Reproduce nothing but the closing run of lines: the line with "How do I perform: Click" and each line that follows it to the end of the data.
----- Raw data
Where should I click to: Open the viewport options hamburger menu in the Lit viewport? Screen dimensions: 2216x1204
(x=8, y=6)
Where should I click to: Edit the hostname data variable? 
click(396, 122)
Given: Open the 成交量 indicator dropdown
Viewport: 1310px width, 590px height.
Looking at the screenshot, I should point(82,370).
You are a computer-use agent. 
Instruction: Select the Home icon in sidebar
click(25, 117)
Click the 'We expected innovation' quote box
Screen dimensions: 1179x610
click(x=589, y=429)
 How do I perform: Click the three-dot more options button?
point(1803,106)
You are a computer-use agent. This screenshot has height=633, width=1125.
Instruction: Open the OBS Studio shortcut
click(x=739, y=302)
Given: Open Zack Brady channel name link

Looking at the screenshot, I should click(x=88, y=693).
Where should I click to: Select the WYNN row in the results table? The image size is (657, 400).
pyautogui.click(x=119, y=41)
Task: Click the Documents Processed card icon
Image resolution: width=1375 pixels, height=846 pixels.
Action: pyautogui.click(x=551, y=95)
----------
» Exercise answer:
 How do I perform: Click the three-dot more options button?
point(1803,106)
You are a computer-use agent. This screenshot has height=633, width=1125.
Instruction: Open the OBS Studio shortcut
click(x=739, y=302)
Given: Open Zack Brady channel name link

Looking at the screenshot, I should click(x=88, y=693).
Where should I click to: Select the WYNN row in the results table? The image size is (657, 400).
pyautogui.click(x=119, y=41)
Task: Click the Documents Processed card icon
Image resolution: width=1375 pixels, height=846 pixels.
Action: pyautogui.click(x=551, y=95)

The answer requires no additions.